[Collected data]
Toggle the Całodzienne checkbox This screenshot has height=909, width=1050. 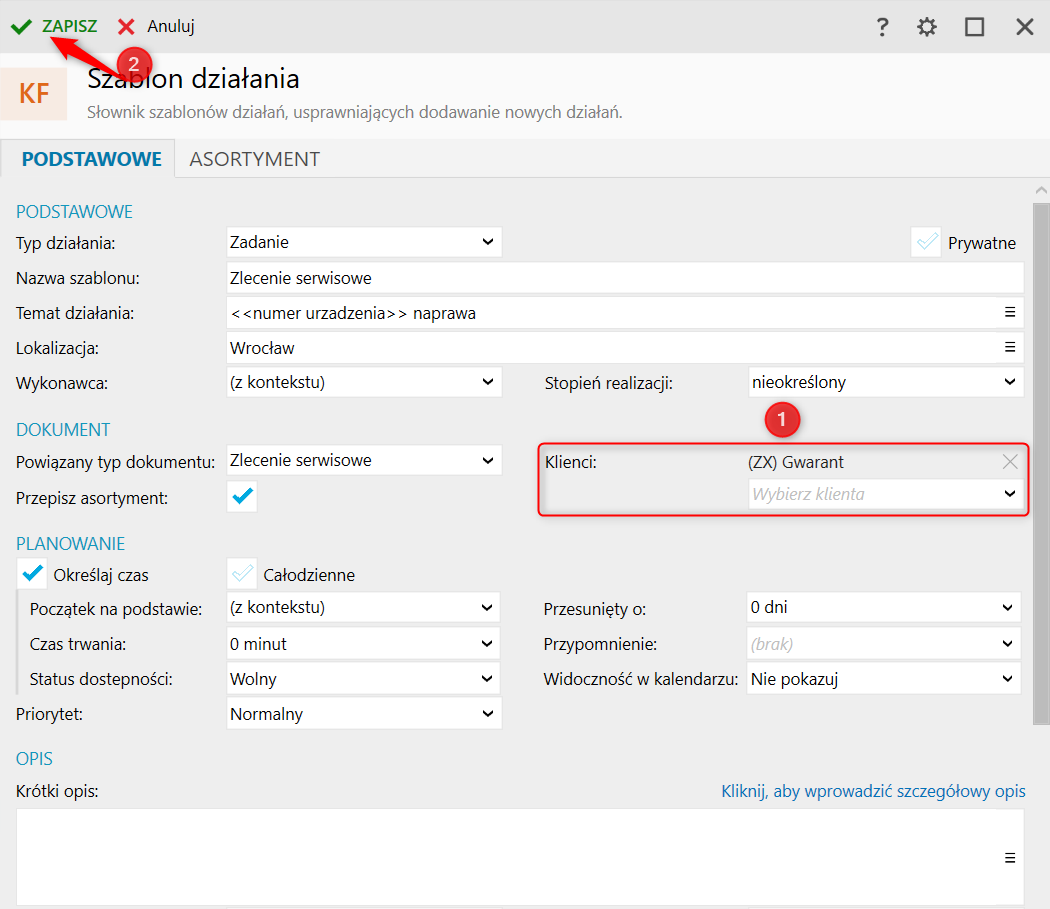click(x=242, y=574)
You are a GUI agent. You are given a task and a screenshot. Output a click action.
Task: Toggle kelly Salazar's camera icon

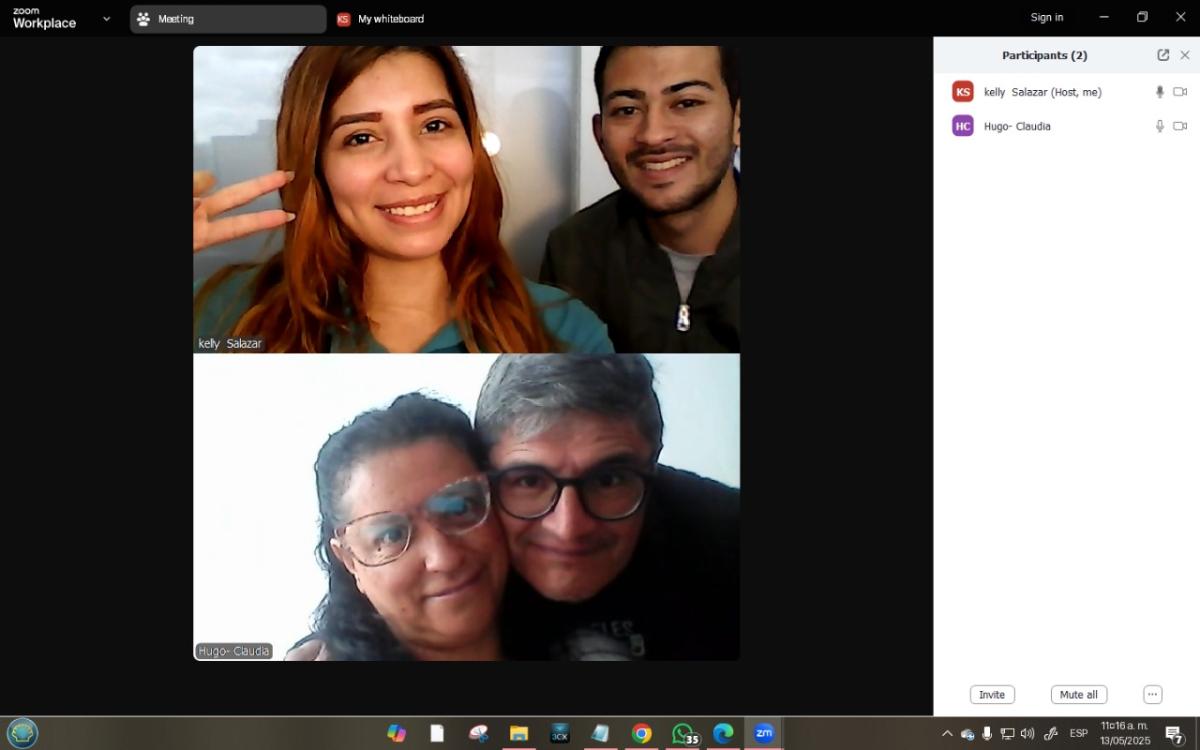[1180, 92]
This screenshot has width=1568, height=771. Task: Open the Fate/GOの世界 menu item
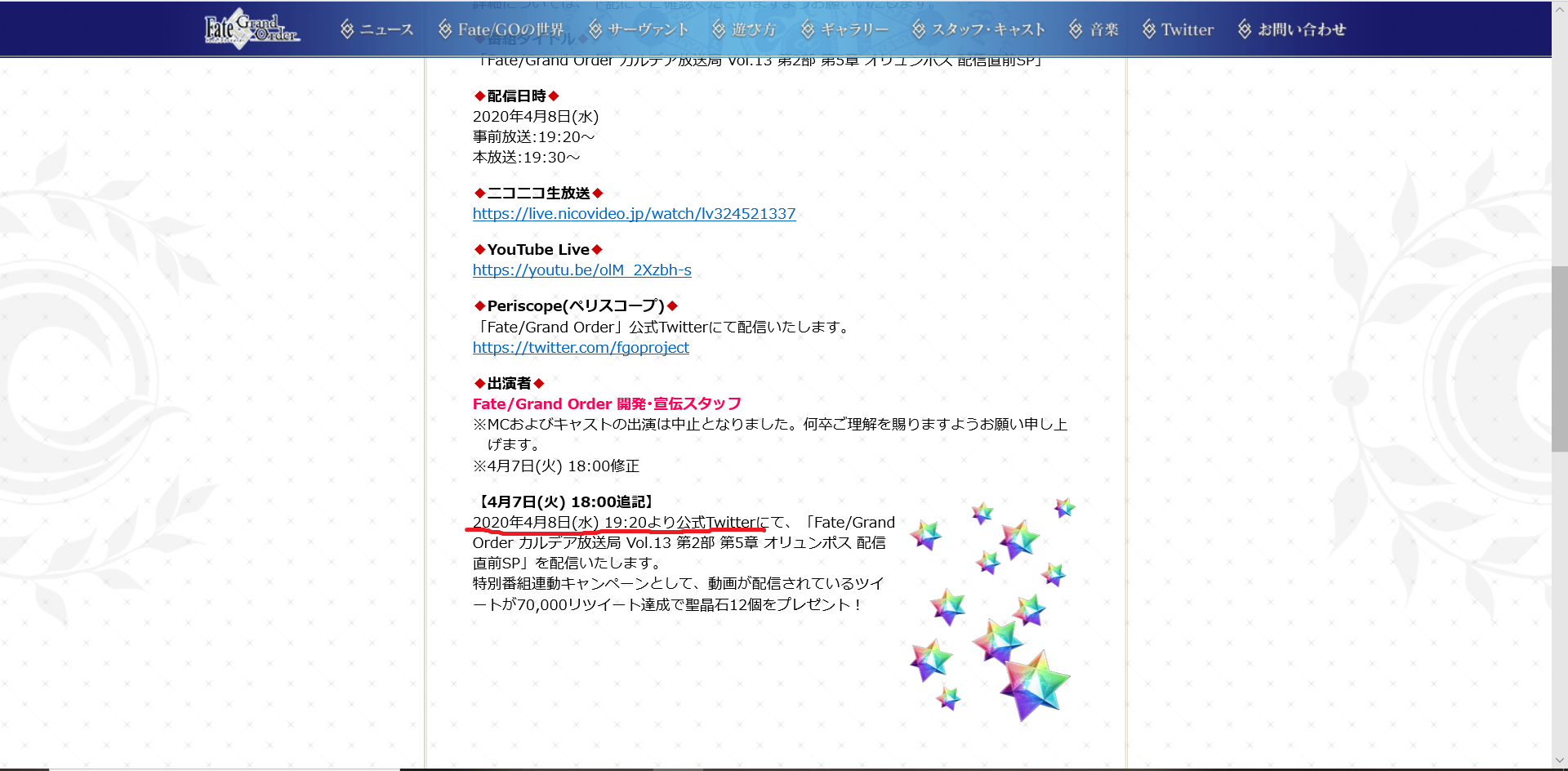click(510, 29)
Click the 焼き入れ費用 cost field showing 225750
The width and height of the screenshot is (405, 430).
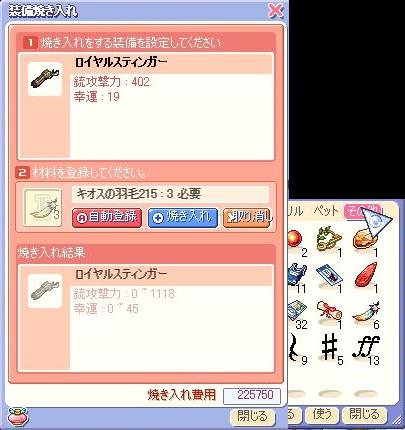[x=252, y=395]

WORK REQUIRED:
Nothing but the lines from the one with "Task: Toggle kelly Salazar's camera icon" through the end of the entries above, both included, should be set down, exactly and without pictures.

WORKED SOLUTION:
Task: Toggle kelly Salazar's camera icon

[1180, 92]
This screenshot has width=1568, height=771. Task: Open the Fate/GOの世界 menu item
click(510, 29)
Click the 焼き入れ費用 cost field showing 225750
The width and height of the screenshot is (405, 430).
[x=252, y=395]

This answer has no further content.